Your assignment
Please restate word for word each line from the one containing "The image size is (263, 214)." to the last line of the records below, and drop the pictures.

Provided data
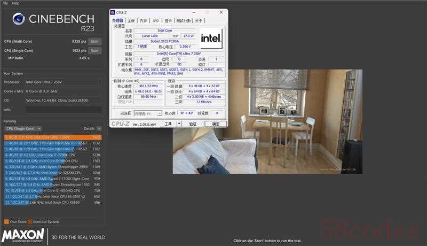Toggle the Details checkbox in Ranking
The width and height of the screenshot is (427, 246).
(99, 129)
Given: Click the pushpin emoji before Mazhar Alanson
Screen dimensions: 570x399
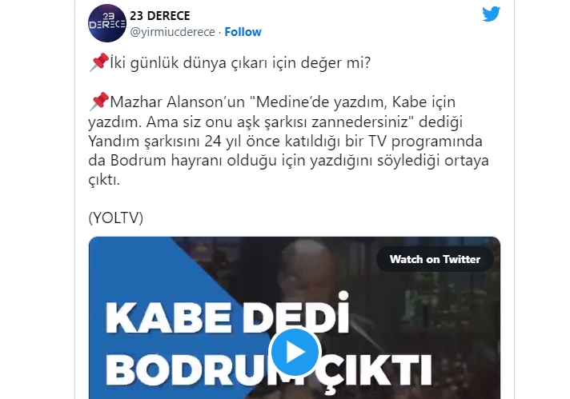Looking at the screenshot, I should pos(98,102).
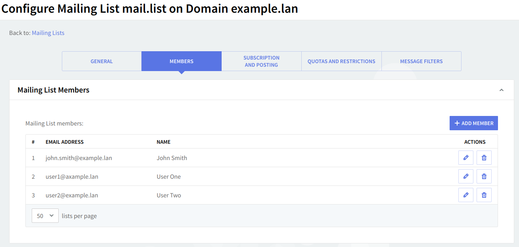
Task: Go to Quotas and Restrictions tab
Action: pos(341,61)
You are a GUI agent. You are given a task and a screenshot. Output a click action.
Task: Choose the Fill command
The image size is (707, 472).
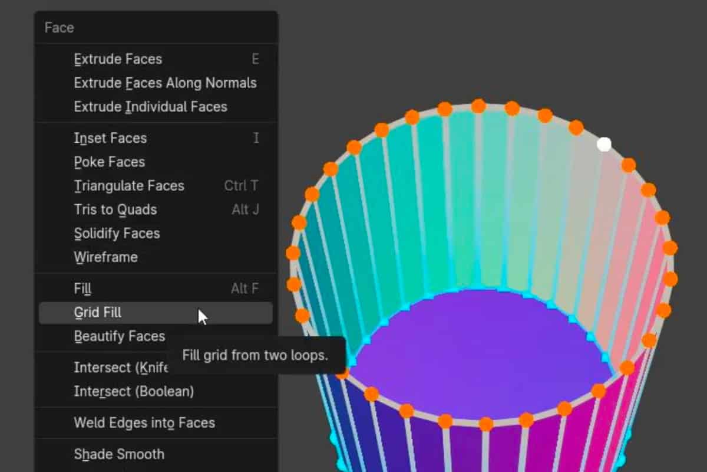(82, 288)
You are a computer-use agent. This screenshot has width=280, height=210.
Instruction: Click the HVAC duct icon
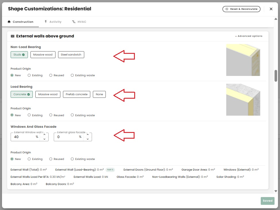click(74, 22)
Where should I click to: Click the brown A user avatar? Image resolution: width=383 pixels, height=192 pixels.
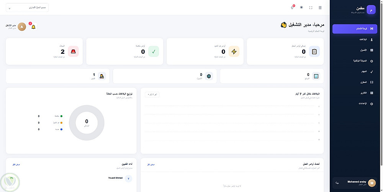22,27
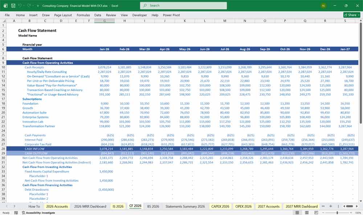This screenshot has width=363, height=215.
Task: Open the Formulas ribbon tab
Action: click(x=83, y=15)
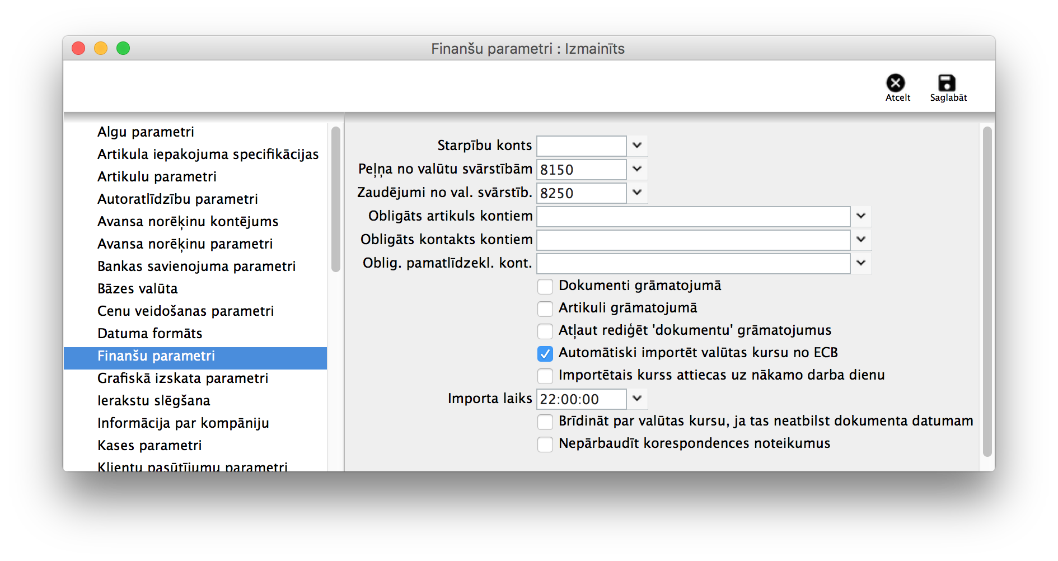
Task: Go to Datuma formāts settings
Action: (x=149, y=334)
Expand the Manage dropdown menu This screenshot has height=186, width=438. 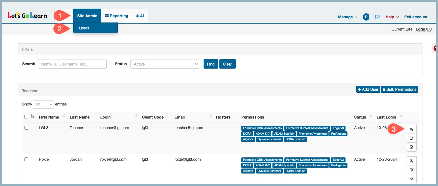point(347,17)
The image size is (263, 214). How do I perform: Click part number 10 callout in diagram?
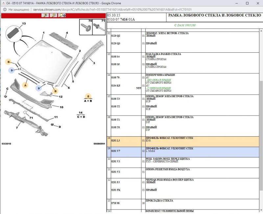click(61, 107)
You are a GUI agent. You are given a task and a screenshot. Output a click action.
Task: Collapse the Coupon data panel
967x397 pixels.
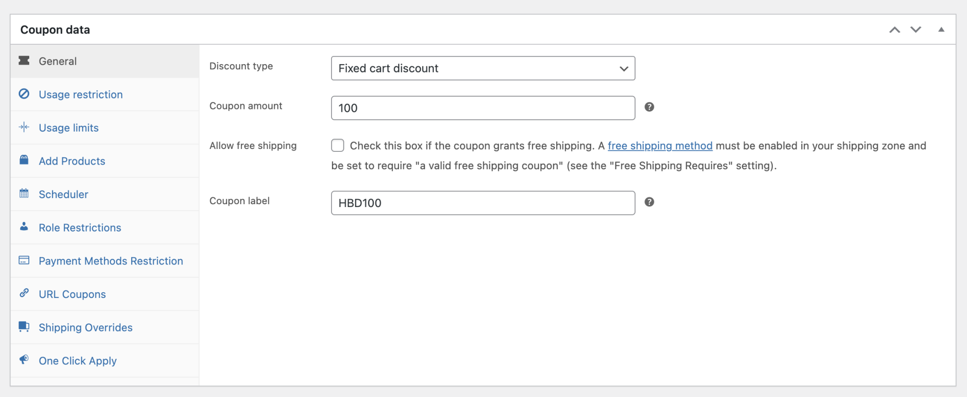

Task response
The image size is (263, 214). How do I perform: Click part number 10 callout in diagram?
click(61, 107)
You are a GUI agent. You are given a task and a screenshot. Output a click action.
Task: Collapse the Coupon data panel
967x397 pixels.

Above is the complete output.